Hi araz, welcome to MHB! ;)

We have:
$$P(\text{0 or 1 emission in 4 seconds})=0.8 \\ \implies
P(\text{0 emission in 4 seconds}) + P(\text{1 emission in 4 seconds}) = \frac{\lambda^0 e^{-\lambda}}{0!} + \frac{\lambda^1 e^{-\lambda}}{1!} = (1+\lambda)e^{-\lambda} = 0.8 \\ \implies
\lambda \approx 0.824
$$
So the average number of emissions in 4 seconds is $0.824$, which is $0.206$ per second.
 

araz

New member
Dec 13, 2018
2
Hi araz, welcome to MHB! ;)

We have:
$$P(\text{0 or 1 emission in 4 seconds})=0.8 \\ \implies
P(\text{0 emission in 4 seconds}) + P(\text{1 emission in 4 seconds}) = \frac{\lambda^0 e^{-\lambda}}{0!} + \frac{\lambda^1 e^{-\lambda}}{1!} = (1+\lambda)e^{-\lambda} = 0.8 \\ \implies
\lambda \approx 0.824
$$
So the average number of emissions in 4 seconds is $0.824$, which is $0.206$ per second.
Thank you Klaas.

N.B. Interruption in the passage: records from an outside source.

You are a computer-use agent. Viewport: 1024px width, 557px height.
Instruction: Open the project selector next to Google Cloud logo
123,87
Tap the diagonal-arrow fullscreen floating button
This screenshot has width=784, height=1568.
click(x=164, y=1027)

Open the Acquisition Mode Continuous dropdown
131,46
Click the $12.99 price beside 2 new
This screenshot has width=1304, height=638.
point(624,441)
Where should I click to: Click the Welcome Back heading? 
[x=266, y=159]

Did you use guess and check or numerical methods to get 0.824?
Regards
 

Klaas van Aarsen

MHB Seeker
Staff member
Mar 5, 2012
8,713
Thank you Klaas. Did you use guess and check or numerical methods to get 0.824?
Regards
I used an online calculator to find it.
Alternatively guessing can work, or we can look it up in a Poisson distribution table.